Entre les ballades des poètes du Moyen Age et La ballade de Saint-Maur, les siècles ont creusé des fossés gigantesques. Hormis les textes religieux des saints et des apôtres, la poésie était alors le seul genre littéraire. L'on sait ce qu'il en est advenu. Ce poème, extrait d'une sorte de journal que j'ai tenu pendant trois années, est daté du 12 octobre 1991. Quelques jours auparavant, le 7 octobre, j'avais écrit ces lignes : " La poésie laisse des traces. Pourtant, elle s'efface. Elle n'a pas entièrement disparu, jamais. Elle surgira d'un moment à l'autre, tapie derrière un rideau. Nul doute qu'elle se cachera mieux encore dans les mots. Elle est d'ailleurs là, ici, toute proche, sur un échafaudage bancal. Le monde se dérobe sous elle. J'étais seul, maintenant je ne suis plus rien. Tout recommence." La ballade de Saint-Maur hisse la voile pour un voyage tout à côté.

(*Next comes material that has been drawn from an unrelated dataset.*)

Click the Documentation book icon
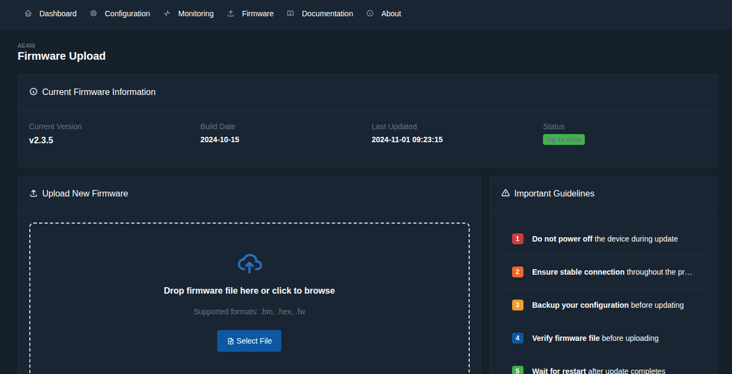Viewport: 732px width, 374px height. (291, 14)
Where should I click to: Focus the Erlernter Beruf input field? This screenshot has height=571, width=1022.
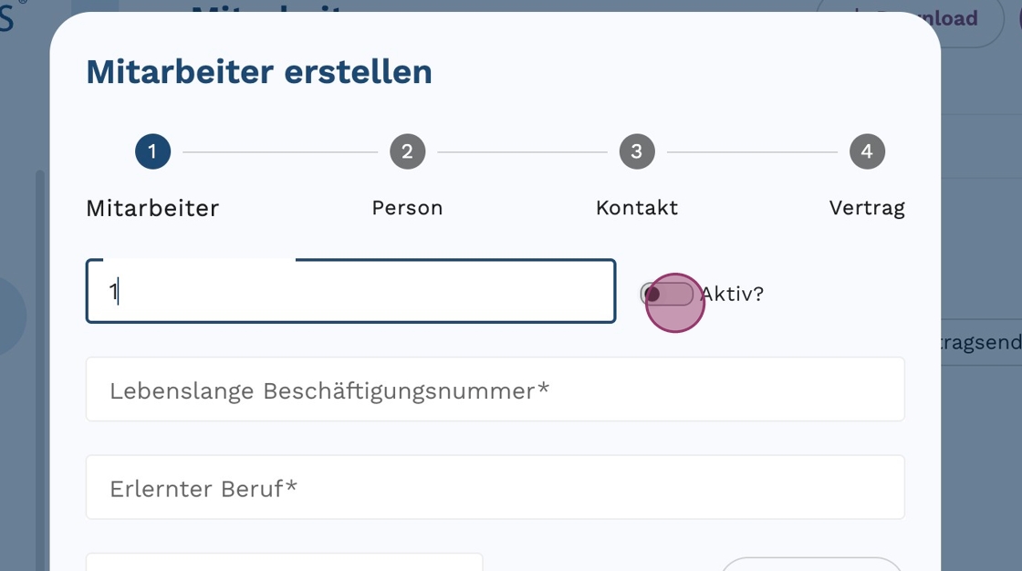(495, 487)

Et la prochaine fois, l'on n'oubliera pas de déposer un bouquet de fleurs des talus devant la statue des amoureux, au square Victor Basch.
LA BALLADE DE SAINT-MAUR
A Saint-Maur des Fossés
Il n'y a plus de fossés
Saint-Maur est mort et trépassé
A Saint-Maur des Fossés
Deux amoureux empressés
Ne faisaient que s'embrasser
A Saint-Maur des Fossés
Tout le temps ils s'enlaçaient
Sans savoir se séparer
A Saint-Maur des Fossés
Jamais ils ne se reposaient
Et toujours ils s'amusaient
A Saint-Maur des Fossés
Un jour au fond d'un fossé
Les amoureux ont glissé
A Saint-Maur des Fossés
La nuit est tombée
Personne ne l'a ramassée
A Saint-Maur des Fossés
Gisent les ombres brisées
Des amoureux forcenés
A Saint-Maur des Fossés
Rien n'arrête le progrès
Rien ne s'est jamais passé.
As tu déjà vu une taupe à l'oeil affûté, aveuglée par l'amour d'un crapeau fier, affublé d'un chapeau haut de forme?